India's ‘Crypto King’ Used Bitcoin to Help Drug Dealers Score From the Dark Web

Officials suspect he created a network to smuggle drugs like LSD, ecstasy and hydroponic weed from Europe into India.
Shamani Joshi
Mumbai, IN
India's ‘Crypto King’ Used Bitcoin to Help Drug Dealers Score From the Dark Web
Collage: VICE / Images: stock photos of a person typing on keyboard (left) and person taking LSD (right) by Getty

Makarand Pardeep Adivirkar, known in India’s underground drug circuit as the “crypto king,” had created a system that served him well for a couple of years, until he was busted by the cops earlier this week. 

According to officials, drug dealers would pay Adivirkar in cash, after which the Mumbai-based IT graduate would allegedly use Bitcoin to score drugs from the dark web on their behalf. He would also take a cash commission for his efforts. 


“The dealer would transfer the amount to a friend’s bank account, and the friend would transfer it to a third person, who would withdraw cash and give it to [Adivirkar]” Sameer Wankhede, the zonal director of the Narcotics Control Bureau (NCB) unit in Mumbai, told VICE on Thursday. “Then Adivirkar used his Bitcoin wallets to pay drug vendors in Poland and other European countries through the dark web.”

On the dark web, drug users transfer their payment in cryptocurrency and then receive the substances through postal services. A cryptocurrency – like the Bitcoin – is a decentralised digital currency that can be sent from user to user on a specific network without needing an intermediary like the central bank, making it difficult to trace and impossible to counterfeit. 

Adivirkar was known as the “crypto king” since his operation relied on cryptocurrency to facilitate drug deals. 

Officials say Adivirkar’s drug transfer system was actively going on for more than two years, but it only came to light when the NCB, India’s federal drug enforcement agency, seized 20 LSD blots from an Indian village in November 2020. 

“We arrested five people with a commercial quantity of LSD made in Europe last November,” said Wankhede.

» **PROVIDED DATA**:
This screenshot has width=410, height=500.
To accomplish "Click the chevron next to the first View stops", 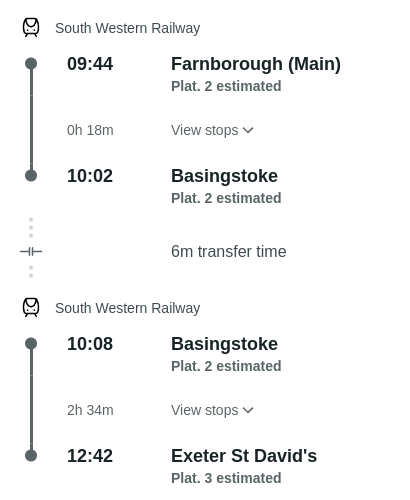I will pyautogui.click(x=248, y=130).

» **REQUIREMENT**: Which drugs does the article about India's "crypto king" name as being smuggled from Europe into India?

» **RESULT**: LSD, ecstasy and hydroponic weed.